Action item: Below are records; count how many of their lines contain the word "scroll" and give the number alone.

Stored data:
————————
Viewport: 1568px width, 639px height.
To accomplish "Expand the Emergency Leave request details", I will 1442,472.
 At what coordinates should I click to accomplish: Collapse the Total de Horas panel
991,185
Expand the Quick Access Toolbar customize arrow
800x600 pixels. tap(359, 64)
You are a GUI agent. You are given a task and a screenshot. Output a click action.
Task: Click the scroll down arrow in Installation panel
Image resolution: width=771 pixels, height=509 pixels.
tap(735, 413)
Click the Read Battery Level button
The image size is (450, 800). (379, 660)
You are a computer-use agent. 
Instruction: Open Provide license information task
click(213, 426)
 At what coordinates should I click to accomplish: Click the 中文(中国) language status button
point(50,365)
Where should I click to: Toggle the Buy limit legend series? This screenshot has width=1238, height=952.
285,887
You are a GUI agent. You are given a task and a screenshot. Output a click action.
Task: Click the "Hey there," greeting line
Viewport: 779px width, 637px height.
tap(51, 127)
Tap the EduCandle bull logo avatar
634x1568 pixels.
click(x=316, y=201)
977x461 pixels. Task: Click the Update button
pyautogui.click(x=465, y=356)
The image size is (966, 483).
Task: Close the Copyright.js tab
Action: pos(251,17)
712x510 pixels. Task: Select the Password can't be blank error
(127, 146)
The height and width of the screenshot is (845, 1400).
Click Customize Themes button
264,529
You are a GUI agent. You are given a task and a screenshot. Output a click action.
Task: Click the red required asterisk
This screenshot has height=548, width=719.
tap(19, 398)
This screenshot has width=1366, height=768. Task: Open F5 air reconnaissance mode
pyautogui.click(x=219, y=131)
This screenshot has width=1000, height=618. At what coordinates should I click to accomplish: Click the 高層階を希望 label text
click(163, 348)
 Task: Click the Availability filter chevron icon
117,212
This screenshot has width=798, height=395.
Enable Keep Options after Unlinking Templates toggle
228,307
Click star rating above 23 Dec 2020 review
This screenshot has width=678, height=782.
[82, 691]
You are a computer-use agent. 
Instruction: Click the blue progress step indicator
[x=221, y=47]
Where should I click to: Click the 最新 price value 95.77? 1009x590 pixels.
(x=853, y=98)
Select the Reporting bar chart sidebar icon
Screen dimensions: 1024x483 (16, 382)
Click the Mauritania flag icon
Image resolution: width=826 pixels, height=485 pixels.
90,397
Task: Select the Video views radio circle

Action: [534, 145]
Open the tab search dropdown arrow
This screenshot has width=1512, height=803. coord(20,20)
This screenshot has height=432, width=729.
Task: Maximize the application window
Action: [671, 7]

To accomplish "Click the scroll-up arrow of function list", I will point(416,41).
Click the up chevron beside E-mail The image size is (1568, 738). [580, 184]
————————
Response: 2